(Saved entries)
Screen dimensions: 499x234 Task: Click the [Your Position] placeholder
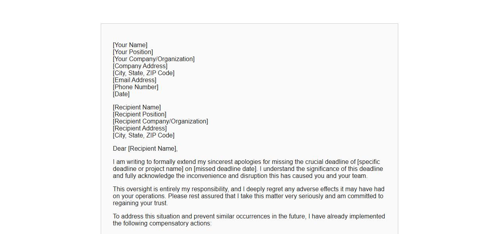point(133,52)
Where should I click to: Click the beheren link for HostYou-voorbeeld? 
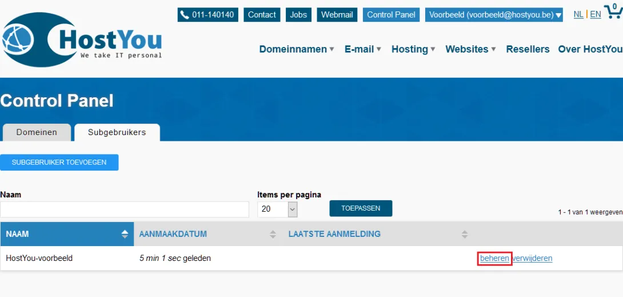tap(494, 258)
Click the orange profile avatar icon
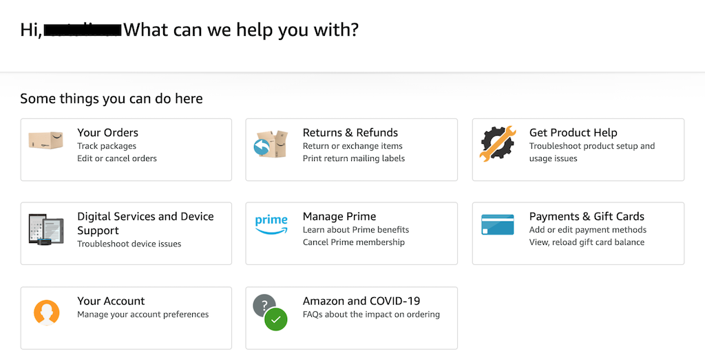Image resolution: width=705 pixels, height=360 pixels. click(x=47, y=312)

:: WHAT YOU HAVE TO DO ::
Could you reproduce all of the data above exactly and skip any image?

:: THE COMPLETED TASK ::
Screen dimensions: 499x234 Task: Click the [Your Position] placeholder
point(133,52)
Where should I click to: Click the beheren link for HostYou-voorbeeld? 
tap(494, 258)
Click the orange profile avatar icon
Image resolution: width=705 pixels, height=360 pixels. click(x=47, y=312)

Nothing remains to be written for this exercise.